Nothing Like The Threat Of Armageddon To Stoke An Appetite*

November 24, 2010

Thanksgiving, like the once annual airing of The Wizard Of Oz used to be, is an event.

Yeah, some people make it out to be dysfunction junction (and for them, maybe it is), but getting to watch football all day on a day which usually would be spent slogging through work is a brilliant concept.

And, of course, it is a chance to feast.

It’s like being king for a day.

Bring me gravy! I shall gnaw on this turkey leg in a slovenly fashion as these superhumans on the television perform amazing feats for my amusement!

OK. It’s not necessarily that dramatic and, as the Lions always play on Thanksgiving Day, the feats are not always amazing in a good way.

(though I cannot imagine how empty a Thanksgiving without the Lions playing the early game would be – it would be like a Halloween without a visit from The Great Pumpkin)

One Thanksgiving was spent living in London, eating some take-out pizza in an ice-cold flat.

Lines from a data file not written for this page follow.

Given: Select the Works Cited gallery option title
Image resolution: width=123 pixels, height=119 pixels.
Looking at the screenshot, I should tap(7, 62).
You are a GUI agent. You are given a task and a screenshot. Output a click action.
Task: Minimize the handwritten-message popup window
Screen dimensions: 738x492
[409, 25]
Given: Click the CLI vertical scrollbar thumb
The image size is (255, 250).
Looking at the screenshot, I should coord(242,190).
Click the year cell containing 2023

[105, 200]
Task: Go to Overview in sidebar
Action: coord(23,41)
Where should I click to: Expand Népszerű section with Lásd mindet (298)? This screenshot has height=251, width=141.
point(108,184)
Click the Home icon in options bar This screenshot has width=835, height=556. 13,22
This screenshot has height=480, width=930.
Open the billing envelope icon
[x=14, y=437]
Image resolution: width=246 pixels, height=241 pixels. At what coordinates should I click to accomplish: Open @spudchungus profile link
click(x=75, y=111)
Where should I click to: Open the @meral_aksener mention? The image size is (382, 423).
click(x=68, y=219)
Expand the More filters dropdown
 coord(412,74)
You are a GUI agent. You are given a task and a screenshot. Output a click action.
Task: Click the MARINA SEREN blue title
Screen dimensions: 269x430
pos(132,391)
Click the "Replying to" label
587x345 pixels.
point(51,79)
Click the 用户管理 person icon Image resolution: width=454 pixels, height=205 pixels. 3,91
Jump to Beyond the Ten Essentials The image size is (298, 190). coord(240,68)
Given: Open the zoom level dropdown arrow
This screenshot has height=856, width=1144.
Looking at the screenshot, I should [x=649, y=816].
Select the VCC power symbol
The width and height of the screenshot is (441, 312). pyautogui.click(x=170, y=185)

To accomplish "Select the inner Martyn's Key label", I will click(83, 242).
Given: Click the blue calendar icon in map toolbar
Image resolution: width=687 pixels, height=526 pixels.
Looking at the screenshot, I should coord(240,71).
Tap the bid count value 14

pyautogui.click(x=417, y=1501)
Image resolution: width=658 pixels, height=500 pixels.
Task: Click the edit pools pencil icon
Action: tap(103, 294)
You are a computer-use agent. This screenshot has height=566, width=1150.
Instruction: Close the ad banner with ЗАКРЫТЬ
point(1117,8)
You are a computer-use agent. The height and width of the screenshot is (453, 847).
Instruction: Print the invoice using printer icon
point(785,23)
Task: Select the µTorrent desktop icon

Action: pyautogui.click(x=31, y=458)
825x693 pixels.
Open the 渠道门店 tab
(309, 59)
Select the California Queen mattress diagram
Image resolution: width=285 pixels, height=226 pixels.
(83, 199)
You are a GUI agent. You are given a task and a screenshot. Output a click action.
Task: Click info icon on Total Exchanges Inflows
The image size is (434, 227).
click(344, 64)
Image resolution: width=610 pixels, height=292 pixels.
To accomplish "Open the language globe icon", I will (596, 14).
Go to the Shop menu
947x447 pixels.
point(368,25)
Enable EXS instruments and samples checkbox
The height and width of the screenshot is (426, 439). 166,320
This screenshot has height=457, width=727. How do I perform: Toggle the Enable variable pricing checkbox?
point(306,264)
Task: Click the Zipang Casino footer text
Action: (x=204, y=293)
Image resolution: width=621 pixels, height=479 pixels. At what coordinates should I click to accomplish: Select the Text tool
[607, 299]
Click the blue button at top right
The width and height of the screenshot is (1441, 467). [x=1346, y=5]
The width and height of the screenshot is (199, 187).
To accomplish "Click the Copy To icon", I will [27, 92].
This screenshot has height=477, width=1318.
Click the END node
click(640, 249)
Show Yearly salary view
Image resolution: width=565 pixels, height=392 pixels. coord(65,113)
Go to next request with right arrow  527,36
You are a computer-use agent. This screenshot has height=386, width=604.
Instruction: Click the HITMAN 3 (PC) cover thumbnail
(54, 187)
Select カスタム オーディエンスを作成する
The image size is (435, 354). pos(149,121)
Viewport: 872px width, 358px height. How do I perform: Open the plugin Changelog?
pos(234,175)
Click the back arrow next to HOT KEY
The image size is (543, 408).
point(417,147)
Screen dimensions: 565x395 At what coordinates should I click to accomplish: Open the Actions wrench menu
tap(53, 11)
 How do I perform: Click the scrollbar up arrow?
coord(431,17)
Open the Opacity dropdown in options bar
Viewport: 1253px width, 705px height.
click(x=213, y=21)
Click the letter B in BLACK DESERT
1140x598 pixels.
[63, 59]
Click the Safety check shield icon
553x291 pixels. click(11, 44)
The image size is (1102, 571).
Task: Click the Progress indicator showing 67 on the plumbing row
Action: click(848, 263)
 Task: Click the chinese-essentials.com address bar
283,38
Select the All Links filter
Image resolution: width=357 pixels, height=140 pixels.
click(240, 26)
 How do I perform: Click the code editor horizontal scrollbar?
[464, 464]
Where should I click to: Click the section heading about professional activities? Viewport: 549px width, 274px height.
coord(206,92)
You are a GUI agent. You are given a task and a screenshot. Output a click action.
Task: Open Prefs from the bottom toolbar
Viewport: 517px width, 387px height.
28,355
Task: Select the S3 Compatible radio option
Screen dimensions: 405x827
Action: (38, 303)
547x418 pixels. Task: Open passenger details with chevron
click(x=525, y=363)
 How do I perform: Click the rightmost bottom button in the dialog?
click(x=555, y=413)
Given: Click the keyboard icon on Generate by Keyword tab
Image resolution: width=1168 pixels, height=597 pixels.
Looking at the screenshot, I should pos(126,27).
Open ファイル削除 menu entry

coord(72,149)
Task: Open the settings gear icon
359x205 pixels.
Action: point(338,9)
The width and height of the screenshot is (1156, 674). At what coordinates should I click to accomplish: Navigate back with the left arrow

And, in a cruel twist, my favorite team was making a rare Thanksgiving Day appearance. They would lose, in overtime after a bizarre coin toss snafu to begin the extra period.

It was a game that would have been maddening to have watched and it was maddening to miss.

Thanksgiving hasn’t been brilliant every year, but that year – no food, no football, no heat – is really the lone one I recall as being truly miserable.

As a kid, our parents dragged us off to mass. I mean, you have the day off school and can sleep in and lounge on the couch; the last thing you want to be doing at an early hour is trudging off to church.

When I was fifteen, the priest decided to use his sermon to rattle off a laundry list of accidental nuclear exchanges between the US and USSR that had been narrowly avoided.

(this was 1983 and two months earlier there had been all of the hullaballoo surrounding the television movie The Day After)

I kept having images of an extra crispy bird and excessively dry stuffing.

It was a bit of a bummer.

It was also a year when my favorite team had a Thanksgiving game. Detroit bottled them 45-3.

I had forgotten (or blocked it out) and had to research who played that season.

But, global tensions and football smackdowns aside, I have no doubt that the food was good.

That autumn, I was still listening to a lot of Top 40 stations, but Q95, an album rock station out of Indianapolis, had caught my attention as well and 97X was exposing me on a semi-regular basis to modern rock for the first time. Some of the songs on the radio that Thanksgiving…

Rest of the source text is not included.